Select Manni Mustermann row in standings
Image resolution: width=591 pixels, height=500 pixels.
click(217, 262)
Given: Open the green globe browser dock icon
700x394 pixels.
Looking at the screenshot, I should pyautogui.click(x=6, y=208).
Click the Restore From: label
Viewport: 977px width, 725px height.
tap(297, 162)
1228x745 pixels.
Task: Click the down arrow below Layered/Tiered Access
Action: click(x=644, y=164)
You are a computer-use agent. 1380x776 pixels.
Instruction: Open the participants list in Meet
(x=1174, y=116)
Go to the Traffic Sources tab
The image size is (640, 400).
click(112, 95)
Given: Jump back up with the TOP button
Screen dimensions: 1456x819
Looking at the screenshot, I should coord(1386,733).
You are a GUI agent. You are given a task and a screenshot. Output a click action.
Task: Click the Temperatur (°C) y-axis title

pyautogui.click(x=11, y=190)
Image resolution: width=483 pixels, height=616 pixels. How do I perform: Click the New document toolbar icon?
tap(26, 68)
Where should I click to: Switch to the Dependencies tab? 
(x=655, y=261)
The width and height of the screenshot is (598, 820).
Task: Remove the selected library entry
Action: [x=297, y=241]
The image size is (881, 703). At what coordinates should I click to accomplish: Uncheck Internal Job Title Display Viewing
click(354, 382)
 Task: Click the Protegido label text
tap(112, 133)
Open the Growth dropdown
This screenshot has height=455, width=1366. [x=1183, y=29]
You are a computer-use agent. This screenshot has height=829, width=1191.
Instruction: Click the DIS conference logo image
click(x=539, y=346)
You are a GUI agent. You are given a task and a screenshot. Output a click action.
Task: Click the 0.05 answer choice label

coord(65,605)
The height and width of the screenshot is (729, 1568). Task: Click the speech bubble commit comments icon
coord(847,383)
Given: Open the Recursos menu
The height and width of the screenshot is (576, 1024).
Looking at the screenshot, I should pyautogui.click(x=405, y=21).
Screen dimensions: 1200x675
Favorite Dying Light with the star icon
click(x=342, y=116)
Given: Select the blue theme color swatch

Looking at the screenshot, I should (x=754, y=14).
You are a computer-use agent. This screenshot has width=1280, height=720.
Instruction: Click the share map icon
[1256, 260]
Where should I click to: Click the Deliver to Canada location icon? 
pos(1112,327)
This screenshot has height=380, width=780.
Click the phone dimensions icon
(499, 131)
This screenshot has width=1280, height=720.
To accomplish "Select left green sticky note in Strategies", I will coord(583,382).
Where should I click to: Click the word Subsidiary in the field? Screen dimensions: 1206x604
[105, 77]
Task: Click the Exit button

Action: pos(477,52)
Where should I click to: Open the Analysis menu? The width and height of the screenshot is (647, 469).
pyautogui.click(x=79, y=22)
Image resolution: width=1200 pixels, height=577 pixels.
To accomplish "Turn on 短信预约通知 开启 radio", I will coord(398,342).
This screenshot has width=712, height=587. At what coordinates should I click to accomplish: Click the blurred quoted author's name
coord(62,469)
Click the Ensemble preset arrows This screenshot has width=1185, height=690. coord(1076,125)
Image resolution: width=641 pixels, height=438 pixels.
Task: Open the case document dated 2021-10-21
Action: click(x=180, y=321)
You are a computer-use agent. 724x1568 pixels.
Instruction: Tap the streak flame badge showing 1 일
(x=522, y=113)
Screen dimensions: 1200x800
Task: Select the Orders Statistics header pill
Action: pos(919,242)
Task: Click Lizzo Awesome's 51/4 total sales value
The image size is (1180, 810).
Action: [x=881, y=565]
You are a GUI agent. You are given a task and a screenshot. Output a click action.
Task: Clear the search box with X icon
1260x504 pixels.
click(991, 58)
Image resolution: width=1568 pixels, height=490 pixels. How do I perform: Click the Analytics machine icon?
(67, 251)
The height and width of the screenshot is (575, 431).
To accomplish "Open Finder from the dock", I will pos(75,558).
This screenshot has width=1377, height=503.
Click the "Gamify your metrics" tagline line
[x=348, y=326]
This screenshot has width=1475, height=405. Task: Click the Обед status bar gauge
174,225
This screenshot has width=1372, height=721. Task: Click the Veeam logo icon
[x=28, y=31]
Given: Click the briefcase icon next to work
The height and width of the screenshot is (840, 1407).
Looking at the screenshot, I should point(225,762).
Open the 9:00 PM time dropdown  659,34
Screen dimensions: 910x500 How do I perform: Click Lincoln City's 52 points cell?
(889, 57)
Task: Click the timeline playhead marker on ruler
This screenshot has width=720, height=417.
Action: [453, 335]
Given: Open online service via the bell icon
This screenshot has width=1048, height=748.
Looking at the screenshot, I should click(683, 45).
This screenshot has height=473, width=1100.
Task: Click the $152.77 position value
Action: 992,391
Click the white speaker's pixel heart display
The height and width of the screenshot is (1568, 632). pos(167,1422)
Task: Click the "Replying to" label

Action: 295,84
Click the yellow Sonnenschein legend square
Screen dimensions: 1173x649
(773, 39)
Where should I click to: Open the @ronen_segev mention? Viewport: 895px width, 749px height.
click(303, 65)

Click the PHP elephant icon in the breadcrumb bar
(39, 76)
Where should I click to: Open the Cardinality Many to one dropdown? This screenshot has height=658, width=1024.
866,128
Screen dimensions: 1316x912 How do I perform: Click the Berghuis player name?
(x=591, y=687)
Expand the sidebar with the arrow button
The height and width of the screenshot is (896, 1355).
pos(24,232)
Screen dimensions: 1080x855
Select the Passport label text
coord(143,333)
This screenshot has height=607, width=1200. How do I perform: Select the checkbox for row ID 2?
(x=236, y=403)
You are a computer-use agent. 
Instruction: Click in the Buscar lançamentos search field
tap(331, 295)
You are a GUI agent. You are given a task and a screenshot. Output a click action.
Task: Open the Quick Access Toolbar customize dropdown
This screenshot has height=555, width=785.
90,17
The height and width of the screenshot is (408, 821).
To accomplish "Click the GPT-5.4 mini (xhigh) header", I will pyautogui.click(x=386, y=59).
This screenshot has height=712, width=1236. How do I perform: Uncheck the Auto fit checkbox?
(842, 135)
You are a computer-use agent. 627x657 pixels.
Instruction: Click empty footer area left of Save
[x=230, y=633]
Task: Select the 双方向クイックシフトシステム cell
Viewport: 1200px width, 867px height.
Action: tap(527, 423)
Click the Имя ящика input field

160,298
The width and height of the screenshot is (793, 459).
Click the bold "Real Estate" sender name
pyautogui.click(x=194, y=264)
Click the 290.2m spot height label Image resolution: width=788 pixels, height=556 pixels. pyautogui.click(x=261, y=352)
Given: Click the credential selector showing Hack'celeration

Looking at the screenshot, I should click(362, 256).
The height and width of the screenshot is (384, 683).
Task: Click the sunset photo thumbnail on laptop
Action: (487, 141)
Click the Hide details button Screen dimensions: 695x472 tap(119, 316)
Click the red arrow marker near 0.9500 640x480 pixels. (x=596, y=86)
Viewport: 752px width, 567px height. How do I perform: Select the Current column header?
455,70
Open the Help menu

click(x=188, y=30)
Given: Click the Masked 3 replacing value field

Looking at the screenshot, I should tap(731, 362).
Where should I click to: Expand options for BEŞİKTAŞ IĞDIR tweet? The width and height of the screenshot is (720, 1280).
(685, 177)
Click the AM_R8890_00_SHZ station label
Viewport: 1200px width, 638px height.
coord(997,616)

+++

Start with the first line. Please copy exactly each line of the listing through the one with "Given: Open the green globe browser dock icon", including it.

Select Manni Mustermann row in standings
Image resolution: width=591 pixels, height=500 pixels.
click(217, 262)
Given: Open the green globe browser dock icon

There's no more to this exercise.